- **Work task**: I'd like every record given again exactly, please.

Stored data entries
----

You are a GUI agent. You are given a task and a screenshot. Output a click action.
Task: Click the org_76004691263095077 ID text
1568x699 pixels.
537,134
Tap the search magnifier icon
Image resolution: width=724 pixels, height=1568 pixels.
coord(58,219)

----

- **Final answer**:
You are a GUI agent. You are given a task and a screenshot. Output a click action.
Task: Click the org_76004691263095077 ID text
1568x699 pixels.
537,134
Tap the search magnifier icon
Image resolution: width=724 pixels, height=1568 pixels.
coord(58,219)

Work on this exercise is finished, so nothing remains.